Under the TTCA, a claimant can clear the immunity bar in three instances: (1) auto accidents caused by public employees; (2) injuries arising out of a condition or use of tangible personal property; and (3) premises defects. §101.021, CRPC. Here the issue was whether Plaintiffs asserted a negligent use or premises claim, since they can’t have it both ways. A negligent use or condition claim requires a showing of “a contemporaneous, affirmative action or service (i.e., use) or the state of being (i.e., condition) of the tangible property itself that allegedly caused the injury, or whether it was a condition created on the real property by the tangible personal property (i.e., a premises defect). Plaintiffs asserted a negligent use or condition theory based on the temporary nature of the tangible property, the fact that city employees helped the contractor construct it, and that the structure lacked an “integral safety feature” (not merely inadequate safety features). The court rejected this theory on the basis that the injury was not contemporaneous with the city employees’ actions, that the structure may have had inadequate safety features but was not “defective,” and that the real basis of Plaintiffs’ claim was that the structure created a dangerous condition on the property, that is a falling hazard. Plaintiffs thus failed to plead a negligent use or condition theory.
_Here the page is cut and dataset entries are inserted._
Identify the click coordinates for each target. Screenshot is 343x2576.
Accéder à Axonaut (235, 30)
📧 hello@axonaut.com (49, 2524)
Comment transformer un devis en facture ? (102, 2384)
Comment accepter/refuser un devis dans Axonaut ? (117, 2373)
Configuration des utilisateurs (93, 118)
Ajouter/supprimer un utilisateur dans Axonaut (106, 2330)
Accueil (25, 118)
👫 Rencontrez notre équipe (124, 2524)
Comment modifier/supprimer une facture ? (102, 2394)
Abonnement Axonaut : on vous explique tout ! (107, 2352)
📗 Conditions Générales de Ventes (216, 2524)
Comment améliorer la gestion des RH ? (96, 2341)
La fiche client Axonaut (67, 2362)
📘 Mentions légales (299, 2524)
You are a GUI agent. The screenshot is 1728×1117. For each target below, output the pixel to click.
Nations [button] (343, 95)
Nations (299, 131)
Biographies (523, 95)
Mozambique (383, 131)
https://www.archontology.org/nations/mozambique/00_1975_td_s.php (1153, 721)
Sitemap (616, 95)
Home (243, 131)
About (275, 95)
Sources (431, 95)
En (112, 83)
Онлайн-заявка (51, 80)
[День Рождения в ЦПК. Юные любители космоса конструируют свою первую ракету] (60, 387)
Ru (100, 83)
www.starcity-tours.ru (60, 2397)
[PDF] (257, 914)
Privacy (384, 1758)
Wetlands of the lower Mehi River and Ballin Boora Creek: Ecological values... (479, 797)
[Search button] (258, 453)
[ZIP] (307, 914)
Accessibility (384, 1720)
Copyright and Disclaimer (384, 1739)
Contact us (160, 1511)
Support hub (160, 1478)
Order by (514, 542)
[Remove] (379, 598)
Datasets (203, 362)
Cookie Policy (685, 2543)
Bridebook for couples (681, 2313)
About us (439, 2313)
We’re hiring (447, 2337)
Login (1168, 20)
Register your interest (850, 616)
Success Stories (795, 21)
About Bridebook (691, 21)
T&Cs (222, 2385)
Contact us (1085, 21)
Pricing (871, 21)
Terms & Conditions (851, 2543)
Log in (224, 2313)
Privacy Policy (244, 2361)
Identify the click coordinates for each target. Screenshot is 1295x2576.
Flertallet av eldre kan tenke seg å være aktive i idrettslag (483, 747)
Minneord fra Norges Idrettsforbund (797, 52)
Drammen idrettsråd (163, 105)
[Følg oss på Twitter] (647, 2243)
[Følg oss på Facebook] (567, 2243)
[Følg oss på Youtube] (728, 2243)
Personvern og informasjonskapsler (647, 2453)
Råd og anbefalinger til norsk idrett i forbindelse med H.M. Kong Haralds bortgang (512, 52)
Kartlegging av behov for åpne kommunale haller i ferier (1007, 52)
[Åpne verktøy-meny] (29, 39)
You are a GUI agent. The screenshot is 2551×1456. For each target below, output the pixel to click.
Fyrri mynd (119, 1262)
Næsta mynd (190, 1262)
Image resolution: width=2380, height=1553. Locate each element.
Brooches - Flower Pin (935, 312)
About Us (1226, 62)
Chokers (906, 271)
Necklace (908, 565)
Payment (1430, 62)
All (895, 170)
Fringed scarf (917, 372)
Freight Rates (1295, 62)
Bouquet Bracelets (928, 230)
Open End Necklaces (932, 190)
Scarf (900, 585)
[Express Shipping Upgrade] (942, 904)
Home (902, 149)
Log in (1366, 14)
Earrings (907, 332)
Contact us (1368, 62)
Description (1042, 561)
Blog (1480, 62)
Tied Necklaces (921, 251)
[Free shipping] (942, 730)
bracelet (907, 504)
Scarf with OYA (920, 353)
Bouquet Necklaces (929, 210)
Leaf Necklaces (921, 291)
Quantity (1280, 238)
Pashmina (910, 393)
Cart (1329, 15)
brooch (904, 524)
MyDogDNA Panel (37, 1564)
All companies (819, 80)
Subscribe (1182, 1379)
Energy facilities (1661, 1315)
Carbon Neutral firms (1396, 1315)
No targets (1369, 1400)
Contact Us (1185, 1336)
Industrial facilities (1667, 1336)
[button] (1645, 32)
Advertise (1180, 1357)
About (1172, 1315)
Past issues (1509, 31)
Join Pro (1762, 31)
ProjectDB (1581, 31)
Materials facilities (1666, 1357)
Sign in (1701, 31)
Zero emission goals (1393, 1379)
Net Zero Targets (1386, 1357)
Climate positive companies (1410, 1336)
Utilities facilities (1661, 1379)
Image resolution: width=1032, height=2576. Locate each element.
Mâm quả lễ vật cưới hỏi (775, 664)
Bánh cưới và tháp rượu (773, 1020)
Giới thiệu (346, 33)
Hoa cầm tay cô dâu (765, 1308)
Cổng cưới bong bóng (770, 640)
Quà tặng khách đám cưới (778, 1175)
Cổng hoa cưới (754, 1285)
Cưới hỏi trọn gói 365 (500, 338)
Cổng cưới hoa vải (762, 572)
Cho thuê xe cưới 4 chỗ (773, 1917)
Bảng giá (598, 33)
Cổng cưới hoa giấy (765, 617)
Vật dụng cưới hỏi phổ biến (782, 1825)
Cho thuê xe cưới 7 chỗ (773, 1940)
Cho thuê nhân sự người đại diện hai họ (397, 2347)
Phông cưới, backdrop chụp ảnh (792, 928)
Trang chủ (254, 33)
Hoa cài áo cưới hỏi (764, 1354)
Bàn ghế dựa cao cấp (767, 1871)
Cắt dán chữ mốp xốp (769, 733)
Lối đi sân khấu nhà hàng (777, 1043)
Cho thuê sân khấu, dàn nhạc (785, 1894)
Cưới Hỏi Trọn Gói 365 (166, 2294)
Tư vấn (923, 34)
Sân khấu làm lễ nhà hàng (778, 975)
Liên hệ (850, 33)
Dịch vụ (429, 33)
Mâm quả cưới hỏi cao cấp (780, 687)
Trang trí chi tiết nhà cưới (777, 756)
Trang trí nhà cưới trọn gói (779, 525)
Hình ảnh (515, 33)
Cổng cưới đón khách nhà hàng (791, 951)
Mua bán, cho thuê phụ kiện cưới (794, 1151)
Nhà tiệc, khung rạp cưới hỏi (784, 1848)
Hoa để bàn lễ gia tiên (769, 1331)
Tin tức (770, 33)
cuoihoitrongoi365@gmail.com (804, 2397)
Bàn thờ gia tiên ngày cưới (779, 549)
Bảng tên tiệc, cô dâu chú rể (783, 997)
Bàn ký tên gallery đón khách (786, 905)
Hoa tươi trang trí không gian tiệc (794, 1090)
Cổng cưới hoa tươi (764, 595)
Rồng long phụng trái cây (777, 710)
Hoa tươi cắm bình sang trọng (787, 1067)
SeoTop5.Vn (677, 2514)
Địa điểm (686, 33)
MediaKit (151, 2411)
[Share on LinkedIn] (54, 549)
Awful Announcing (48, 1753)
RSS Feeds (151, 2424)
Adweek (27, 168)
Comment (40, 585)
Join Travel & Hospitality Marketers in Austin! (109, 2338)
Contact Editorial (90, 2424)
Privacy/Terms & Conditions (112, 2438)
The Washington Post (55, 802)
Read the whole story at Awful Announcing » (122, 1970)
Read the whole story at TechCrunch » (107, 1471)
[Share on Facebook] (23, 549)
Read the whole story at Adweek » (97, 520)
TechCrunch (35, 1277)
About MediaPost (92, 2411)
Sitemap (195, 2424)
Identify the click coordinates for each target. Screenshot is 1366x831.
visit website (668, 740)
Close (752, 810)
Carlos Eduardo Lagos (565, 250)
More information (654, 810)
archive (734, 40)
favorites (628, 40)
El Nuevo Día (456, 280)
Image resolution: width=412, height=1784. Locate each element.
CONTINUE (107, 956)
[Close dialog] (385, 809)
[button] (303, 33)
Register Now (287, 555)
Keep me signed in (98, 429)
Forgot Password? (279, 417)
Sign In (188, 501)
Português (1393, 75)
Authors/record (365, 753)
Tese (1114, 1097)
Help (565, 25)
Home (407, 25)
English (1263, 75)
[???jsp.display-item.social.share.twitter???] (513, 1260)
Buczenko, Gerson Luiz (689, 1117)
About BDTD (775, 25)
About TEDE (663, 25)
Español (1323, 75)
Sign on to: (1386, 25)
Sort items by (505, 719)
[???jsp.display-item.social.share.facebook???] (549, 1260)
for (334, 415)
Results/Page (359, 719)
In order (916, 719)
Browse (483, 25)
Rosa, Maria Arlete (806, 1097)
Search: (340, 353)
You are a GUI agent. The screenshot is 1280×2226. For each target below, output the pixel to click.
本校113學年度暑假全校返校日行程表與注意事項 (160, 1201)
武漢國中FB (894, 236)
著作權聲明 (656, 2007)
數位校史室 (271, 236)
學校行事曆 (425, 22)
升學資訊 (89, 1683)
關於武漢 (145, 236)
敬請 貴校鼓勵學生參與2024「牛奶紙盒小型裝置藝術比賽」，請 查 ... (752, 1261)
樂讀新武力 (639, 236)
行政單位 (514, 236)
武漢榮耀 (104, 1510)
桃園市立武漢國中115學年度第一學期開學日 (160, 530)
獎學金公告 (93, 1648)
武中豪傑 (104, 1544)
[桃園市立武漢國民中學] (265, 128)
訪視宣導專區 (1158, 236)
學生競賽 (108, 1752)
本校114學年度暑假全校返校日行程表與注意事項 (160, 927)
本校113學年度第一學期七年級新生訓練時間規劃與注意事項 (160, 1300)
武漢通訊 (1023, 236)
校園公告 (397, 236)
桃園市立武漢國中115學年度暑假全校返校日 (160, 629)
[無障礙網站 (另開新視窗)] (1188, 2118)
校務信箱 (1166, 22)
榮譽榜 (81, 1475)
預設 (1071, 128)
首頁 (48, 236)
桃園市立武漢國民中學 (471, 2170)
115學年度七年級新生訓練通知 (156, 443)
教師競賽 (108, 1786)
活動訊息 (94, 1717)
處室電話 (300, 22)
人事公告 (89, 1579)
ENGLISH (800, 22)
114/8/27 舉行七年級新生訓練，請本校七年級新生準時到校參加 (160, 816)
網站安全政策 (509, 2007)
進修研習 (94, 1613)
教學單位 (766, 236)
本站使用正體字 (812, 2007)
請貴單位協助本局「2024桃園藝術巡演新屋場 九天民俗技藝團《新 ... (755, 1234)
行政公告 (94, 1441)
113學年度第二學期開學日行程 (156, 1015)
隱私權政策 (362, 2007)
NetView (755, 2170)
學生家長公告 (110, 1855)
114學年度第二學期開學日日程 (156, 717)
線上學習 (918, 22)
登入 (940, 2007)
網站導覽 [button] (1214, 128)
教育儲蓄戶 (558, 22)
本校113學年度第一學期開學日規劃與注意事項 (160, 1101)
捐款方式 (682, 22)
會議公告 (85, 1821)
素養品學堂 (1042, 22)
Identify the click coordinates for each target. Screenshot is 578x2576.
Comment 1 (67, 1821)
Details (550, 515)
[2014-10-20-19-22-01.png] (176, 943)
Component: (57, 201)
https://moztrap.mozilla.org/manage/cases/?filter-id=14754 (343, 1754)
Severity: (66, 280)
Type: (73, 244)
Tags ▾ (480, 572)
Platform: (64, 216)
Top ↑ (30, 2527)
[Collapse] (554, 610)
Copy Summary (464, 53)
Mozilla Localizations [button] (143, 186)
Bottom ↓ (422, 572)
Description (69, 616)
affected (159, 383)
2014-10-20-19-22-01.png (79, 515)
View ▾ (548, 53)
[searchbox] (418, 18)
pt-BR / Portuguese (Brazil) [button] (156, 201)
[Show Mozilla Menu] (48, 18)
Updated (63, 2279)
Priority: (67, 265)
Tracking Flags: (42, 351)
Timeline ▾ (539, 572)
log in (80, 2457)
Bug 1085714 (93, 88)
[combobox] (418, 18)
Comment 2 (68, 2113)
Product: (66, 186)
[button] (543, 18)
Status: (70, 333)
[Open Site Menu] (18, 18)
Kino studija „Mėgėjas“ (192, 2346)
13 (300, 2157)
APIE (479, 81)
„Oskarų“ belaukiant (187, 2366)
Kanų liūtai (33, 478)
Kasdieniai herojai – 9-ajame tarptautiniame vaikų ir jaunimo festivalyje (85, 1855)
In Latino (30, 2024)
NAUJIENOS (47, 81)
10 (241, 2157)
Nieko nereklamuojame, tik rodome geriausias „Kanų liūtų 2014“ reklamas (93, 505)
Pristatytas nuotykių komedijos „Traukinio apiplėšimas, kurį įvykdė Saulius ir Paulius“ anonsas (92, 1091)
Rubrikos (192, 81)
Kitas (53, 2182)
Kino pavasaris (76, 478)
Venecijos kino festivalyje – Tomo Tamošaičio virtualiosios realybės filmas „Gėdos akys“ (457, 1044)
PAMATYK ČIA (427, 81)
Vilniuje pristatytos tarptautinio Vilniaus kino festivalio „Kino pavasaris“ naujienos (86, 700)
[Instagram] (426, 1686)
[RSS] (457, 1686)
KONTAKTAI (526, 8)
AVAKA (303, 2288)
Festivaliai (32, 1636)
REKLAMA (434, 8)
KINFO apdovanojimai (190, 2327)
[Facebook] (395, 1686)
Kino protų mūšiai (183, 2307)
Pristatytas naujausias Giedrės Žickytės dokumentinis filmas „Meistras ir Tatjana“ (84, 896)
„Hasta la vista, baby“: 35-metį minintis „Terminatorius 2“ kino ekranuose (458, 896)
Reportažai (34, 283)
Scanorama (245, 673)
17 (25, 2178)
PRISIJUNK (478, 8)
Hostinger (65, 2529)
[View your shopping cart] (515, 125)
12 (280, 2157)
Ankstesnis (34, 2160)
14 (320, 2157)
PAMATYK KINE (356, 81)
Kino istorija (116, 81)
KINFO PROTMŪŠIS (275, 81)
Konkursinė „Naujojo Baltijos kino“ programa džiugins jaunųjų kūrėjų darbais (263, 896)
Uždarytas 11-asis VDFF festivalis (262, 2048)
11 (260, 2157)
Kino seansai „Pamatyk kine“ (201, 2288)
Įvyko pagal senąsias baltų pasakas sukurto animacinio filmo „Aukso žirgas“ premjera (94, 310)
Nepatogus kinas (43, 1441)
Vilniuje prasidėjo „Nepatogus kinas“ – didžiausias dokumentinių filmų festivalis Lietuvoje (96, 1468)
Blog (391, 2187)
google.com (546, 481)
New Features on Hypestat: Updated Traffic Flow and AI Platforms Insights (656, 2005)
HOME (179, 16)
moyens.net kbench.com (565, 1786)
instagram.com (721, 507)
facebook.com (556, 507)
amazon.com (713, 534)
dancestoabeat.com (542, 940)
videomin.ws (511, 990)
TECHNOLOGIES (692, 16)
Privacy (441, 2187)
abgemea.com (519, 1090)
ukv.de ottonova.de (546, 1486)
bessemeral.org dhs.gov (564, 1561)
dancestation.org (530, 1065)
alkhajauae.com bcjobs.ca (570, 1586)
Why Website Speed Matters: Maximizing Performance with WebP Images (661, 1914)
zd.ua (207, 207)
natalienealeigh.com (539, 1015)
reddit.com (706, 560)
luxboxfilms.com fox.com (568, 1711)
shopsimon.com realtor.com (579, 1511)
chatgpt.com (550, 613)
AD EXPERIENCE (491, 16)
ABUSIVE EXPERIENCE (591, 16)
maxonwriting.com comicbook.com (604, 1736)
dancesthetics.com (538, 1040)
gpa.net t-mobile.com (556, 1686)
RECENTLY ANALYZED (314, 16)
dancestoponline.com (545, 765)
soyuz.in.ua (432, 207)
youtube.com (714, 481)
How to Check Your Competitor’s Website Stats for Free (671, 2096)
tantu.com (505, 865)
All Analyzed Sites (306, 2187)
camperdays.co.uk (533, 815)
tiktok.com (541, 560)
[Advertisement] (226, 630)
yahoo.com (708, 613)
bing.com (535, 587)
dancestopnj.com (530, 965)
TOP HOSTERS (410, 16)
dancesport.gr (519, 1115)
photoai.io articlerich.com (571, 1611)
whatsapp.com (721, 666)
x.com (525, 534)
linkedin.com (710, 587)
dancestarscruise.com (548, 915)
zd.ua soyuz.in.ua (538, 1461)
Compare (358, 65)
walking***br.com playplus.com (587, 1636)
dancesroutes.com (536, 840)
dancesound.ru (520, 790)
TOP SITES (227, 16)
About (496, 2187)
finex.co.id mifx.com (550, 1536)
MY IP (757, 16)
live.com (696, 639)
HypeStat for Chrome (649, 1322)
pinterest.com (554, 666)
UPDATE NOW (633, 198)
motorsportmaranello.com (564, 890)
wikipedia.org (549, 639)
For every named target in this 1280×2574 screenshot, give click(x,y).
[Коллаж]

They likewise failed to meet the higher threshold for a premises liability claim. Although the city maintained sufficient control over the condition of the property and the Plaintiffs paid an entry fee for the race, because the structure was on a public street the city only owed a duty of care that would be owed to a licensee on the property. This means that the city had to have actual knowledge of the alleged defect. Plaintiffs presented no evidence that it did, nor that the structure itself presented an unreasonable risk of harm, such as prior accidents or reports of the potential danger of the condition. Although Plaintiffs alleged that a perforated banner would have mitigated the risk of the wind blowing down the structure, that “is not evidence that [the city] had actual knowledge that the structure in its chosen form was dangerous.” The court held that Plaintiffs failed to establish waiver of governmental immunity under the TTCA, reversed the trial court, and rendered in favor of the city.

We take a close interest in TTCA cases for the same reason that we do any case involving a sovereign immunity issue: every lawsuit brought against a governmental entity costs taxpayer money, but those that get through the immunity bar cost a lot more. If we’re serious about controlling property taxes, we need to make sure that further erosions of sovereign immunity don’t get through the legislative process.